- Countries: England
- Date: 15 May 2016 - 31 May 2015
- Champions: Surrey (1st title)
- Runners-up: Eastern Counties
- Attendance: 2,310 (average 247 per match)
- Highest attendance: 640 Devon v North Midlands (16 May 2015)
- Lowest attendance: 112 North Midlands v Surrey (9 May 2015)
- Top point scorer: Matt Noble Surrey 39
- Top try scorer: Ryan Jeffrey Surrey 6

= 2015 County Championship Plate =

English rugby union tournament

The 2015 County Championship Plate, also known as Bill Beaumont Cup Division 2, was the 14th version of the annual English rugby union, County Championship organized by the RFU for the tier 2 English counties. Each county drew its players from rugby union clubs from the third tier and below of the English rugby union league system (typically National League 1, National League 2 South or National League 2 North). The counties were divided into two regional pools (north/south) with three teams in the north division and four in the south, with the winners of each pool meeting in the final held at Twickenham Stadium. New counties to the division included North Midlands and Northumberland who were demoted from the 2014 Bill Beaumont Cup while Surrey came up from the 2014 County Championship Shield having beaten Leicestershire the previous year in the Shield final having won the competition three years in a row.

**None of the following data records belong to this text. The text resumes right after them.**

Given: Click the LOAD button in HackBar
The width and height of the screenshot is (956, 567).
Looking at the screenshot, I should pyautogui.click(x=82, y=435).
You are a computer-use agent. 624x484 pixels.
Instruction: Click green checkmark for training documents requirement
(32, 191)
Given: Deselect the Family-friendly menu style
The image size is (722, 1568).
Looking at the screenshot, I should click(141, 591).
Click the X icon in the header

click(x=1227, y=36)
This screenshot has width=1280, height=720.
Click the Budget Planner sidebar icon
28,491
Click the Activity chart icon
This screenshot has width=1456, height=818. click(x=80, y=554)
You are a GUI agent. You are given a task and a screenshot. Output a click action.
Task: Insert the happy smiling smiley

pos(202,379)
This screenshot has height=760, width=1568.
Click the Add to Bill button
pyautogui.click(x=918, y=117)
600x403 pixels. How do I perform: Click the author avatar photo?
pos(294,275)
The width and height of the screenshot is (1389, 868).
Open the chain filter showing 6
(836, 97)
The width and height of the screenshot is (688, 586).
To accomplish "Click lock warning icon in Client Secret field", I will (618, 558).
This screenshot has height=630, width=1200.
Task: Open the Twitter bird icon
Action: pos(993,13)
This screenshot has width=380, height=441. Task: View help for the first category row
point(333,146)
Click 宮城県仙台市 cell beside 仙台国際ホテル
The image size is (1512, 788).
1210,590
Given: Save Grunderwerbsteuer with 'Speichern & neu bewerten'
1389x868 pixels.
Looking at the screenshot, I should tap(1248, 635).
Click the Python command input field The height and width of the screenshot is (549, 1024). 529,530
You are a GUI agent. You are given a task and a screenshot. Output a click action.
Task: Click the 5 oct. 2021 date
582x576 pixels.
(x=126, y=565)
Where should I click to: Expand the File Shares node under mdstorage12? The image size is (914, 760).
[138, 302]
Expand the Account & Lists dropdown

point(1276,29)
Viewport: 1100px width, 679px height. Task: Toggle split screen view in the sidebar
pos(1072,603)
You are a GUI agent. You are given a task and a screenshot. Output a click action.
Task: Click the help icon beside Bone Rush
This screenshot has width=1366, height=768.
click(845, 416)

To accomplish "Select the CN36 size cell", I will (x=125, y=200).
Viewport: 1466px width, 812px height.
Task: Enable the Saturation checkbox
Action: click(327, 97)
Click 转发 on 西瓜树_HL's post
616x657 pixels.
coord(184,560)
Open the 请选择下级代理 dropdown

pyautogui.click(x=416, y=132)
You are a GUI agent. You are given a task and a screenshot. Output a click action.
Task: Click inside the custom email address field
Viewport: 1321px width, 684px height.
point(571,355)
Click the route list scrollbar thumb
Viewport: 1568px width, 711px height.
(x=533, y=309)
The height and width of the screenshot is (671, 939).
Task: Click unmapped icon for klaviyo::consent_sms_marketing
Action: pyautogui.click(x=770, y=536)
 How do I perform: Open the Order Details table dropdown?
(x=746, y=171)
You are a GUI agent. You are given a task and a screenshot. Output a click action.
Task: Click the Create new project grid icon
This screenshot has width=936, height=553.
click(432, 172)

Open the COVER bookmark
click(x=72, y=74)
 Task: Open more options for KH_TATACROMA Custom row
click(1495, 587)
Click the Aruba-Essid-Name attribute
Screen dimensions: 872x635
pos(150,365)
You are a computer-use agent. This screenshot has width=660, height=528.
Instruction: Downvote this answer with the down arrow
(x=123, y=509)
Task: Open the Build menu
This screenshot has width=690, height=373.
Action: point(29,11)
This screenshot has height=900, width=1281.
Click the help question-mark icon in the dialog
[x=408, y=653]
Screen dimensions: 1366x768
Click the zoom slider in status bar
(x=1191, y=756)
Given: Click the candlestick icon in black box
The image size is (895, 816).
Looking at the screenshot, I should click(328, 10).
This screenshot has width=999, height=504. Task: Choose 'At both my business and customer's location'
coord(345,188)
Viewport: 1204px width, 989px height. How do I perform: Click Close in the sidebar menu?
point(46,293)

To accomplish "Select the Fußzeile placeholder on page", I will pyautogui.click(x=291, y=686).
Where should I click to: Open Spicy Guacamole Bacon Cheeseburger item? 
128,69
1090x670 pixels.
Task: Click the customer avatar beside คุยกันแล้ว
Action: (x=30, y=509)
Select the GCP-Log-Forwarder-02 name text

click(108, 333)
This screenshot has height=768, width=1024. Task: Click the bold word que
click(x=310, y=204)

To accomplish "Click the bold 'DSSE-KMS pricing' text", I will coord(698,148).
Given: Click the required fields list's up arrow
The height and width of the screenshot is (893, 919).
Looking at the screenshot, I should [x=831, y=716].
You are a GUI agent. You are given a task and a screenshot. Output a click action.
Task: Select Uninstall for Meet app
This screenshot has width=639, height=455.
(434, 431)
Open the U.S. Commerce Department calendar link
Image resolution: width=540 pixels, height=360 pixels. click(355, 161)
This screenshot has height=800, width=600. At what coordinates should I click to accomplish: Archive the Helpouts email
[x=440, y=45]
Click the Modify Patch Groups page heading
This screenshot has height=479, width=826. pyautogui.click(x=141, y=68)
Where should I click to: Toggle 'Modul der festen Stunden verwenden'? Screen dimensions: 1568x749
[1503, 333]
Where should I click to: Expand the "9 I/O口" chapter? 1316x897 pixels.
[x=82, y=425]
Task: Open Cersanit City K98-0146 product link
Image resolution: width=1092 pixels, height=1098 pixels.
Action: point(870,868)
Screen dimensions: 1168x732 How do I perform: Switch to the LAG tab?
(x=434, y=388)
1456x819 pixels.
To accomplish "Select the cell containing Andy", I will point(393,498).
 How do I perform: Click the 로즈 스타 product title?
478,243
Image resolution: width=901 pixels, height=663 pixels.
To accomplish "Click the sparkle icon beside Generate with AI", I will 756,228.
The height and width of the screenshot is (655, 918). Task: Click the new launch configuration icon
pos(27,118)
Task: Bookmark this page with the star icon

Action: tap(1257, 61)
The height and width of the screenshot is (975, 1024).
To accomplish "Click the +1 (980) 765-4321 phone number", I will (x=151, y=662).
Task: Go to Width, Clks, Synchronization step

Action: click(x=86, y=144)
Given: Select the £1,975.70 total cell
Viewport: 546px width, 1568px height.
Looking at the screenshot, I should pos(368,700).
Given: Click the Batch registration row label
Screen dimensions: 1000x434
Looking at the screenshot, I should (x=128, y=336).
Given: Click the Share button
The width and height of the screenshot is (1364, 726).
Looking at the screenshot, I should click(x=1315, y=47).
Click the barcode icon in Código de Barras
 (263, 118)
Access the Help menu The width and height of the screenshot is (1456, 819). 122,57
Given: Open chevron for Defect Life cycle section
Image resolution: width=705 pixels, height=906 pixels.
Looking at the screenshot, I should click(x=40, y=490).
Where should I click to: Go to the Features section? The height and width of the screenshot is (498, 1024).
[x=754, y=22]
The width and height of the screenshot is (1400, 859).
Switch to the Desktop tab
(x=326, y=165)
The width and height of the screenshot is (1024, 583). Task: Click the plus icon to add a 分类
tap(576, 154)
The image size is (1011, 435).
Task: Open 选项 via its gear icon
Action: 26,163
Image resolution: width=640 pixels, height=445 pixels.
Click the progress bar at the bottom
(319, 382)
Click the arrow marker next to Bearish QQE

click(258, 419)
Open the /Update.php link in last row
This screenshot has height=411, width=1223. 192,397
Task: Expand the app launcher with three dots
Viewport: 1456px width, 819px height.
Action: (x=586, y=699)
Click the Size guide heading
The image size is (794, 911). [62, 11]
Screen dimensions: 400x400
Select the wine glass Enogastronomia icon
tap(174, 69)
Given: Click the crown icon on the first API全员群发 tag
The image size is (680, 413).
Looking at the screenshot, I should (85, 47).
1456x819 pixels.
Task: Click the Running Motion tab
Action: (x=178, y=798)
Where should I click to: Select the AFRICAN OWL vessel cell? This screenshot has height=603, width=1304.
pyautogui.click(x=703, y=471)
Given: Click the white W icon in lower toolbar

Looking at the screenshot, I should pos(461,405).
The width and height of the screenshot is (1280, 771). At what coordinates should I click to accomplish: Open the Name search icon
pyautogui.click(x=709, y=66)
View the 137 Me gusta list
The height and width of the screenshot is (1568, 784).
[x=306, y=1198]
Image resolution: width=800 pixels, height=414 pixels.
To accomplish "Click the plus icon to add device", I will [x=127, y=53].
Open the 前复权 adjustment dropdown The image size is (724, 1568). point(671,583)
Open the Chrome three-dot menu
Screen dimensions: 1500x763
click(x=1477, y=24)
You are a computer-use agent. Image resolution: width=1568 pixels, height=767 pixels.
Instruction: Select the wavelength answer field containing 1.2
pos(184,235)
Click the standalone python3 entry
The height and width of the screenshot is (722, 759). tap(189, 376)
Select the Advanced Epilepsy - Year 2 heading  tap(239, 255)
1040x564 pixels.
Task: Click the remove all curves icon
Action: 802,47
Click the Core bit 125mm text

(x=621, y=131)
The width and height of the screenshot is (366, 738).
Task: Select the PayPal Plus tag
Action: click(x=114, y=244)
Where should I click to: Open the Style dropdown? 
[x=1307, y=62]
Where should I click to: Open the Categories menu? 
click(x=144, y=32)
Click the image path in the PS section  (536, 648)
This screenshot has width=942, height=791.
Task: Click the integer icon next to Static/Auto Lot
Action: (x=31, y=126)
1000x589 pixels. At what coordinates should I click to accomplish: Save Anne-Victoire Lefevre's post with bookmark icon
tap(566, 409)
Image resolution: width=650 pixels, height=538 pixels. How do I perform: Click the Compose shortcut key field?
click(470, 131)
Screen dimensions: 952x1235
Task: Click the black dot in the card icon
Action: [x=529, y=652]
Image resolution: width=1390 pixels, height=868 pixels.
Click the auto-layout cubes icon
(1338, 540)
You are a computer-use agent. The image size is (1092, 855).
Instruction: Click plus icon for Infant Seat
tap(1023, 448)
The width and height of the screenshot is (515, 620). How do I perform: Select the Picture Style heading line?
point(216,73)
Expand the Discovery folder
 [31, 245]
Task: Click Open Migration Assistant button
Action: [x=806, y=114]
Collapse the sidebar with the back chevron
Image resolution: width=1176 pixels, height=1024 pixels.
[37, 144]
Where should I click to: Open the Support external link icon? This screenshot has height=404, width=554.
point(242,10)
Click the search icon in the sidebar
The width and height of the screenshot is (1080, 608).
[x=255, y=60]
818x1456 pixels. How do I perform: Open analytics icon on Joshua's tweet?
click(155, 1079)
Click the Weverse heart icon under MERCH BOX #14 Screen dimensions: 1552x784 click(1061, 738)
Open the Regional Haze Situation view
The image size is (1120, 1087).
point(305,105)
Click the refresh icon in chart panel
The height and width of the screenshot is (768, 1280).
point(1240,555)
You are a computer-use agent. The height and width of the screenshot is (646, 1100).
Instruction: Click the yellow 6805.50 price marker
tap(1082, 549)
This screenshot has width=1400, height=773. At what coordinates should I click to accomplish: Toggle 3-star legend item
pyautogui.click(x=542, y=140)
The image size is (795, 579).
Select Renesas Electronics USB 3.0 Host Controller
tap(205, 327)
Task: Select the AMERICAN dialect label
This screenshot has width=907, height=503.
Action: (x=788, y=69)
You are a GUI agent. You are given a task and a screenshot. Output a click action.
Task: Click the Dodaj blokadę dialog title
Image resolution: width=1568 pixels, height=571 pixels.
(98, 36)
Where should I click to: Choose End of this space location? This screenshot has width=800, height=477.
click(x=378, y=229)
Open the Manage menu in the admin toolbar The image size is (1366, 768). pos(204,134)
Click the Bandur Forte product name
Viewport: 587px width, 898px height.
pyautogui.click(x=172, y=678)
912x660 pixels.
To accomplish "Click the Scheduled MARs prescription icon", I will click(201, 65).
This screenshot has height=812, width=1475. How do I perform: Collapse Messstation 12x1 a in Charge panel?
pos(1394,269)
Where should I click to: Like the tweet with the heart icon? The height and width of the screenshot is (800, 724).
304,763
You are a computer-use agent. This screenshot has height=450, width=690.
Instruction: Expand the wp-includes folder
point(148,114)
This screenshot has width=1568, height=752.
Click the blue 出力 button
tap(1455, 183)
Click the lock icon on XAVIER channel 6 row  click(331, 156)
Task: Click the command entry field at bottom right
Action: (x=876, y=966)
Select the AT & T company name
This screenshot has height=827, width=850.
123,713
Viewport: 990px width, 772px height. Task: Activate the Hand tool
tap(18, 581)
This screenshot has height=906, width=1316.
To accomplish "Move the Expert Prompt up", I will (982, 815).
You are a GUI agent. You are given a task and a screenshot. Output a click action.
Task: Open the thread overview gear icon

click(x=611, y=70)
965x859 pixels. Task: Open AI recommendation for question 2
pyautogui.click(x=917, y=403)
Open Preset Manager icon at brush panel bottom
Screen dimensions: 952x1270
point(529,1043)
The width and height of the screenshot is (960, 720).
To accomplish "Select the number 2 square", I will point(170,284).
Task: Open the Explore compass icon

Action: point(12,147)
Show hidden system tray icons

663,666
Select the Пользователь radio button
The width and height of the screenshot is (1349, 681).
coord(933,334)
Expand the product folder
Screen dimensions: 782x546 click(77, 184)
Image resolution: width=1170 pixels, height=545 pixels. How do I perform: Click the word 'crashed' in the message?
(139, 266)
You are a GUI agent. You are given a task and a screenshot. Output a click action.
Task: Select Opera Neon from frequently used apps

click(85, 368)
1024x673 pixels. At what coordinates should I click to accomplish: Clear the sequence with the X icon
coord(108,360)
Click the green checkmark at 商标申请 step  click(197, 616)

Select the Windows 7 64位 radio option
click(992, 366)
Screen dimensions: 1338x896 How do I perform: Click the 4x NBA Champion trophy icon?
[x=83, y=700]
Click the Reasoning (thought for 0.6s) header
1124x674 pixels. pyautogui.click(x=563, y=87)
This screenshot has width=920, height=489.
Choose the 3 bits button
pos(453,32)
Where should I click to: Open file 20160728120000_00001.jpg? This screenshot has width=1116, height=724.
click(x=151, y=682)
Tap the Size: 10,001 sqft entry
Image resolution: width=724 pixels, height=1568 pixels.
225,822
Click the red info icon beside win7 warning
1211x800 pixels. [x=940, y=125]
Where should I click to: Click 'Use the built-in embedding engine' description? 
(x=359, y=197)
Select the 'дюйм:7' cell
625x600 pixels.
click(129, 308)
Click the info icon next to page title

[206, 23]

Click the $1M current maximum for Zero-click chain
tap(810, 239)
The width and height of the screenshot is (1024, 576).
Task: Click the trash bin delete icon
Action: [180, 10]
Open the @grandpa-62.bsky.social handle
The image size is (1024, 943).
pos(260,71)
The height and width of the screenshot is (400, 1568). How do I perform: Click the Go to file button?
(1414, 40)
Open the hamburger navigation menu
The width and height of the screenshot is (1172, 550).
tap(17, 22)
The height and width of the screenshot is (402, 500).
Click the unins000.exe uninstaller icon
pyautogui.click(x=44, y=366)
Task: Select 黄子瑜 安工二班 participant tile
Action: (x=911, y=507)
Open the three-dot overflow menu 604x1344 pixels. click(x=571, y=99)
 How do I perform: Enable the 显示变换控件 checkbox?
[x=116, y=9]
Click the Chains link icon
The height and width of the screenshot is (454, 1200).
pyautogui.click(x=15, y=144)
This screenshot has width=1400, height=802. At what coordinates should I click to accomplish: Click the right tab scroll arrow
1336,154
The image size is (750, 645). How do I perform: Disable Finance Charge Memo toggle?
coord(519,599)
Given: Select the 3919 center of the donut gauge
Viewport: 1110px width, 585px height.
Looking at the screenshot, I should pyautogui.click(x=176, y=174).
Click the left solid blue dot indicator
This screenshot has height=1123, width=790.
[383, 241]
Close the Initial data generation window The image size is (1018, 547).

At the end of the group stage the northern division was won by Eastern Counties who edged out Northumberland while the southern division was won with ease by Surrey who steamrolled through their group. The counties went through to the final and as group winners will be promoted to the top tier with Surrey making it two promotions in a row. Surrey then defeated Eastern Counties in the early kickoff at Twickenham Stadium, winning 17 – 3, in what was their fourth consecutive Twickenham appearance. In terms of individual player performances the top try scorer was Surrey's Ryan Jeffrey who got six tries in the tournament – all coming in the one game against North Midlands.

==Competition format==
The competition format was two regional group stages divided into north and south, with each team playing each other once. In the north group each team played one home game (there were three teams in the group) while in the south group, two teams in the group had two home games, while the other two had just the one. The top side in each group went through to the final held at Twickenham Stadium on 31 May 2015, with both teams also being promoted to the top tier for the following season. Typically there was no relegation although teams have dropped out of the division in the past.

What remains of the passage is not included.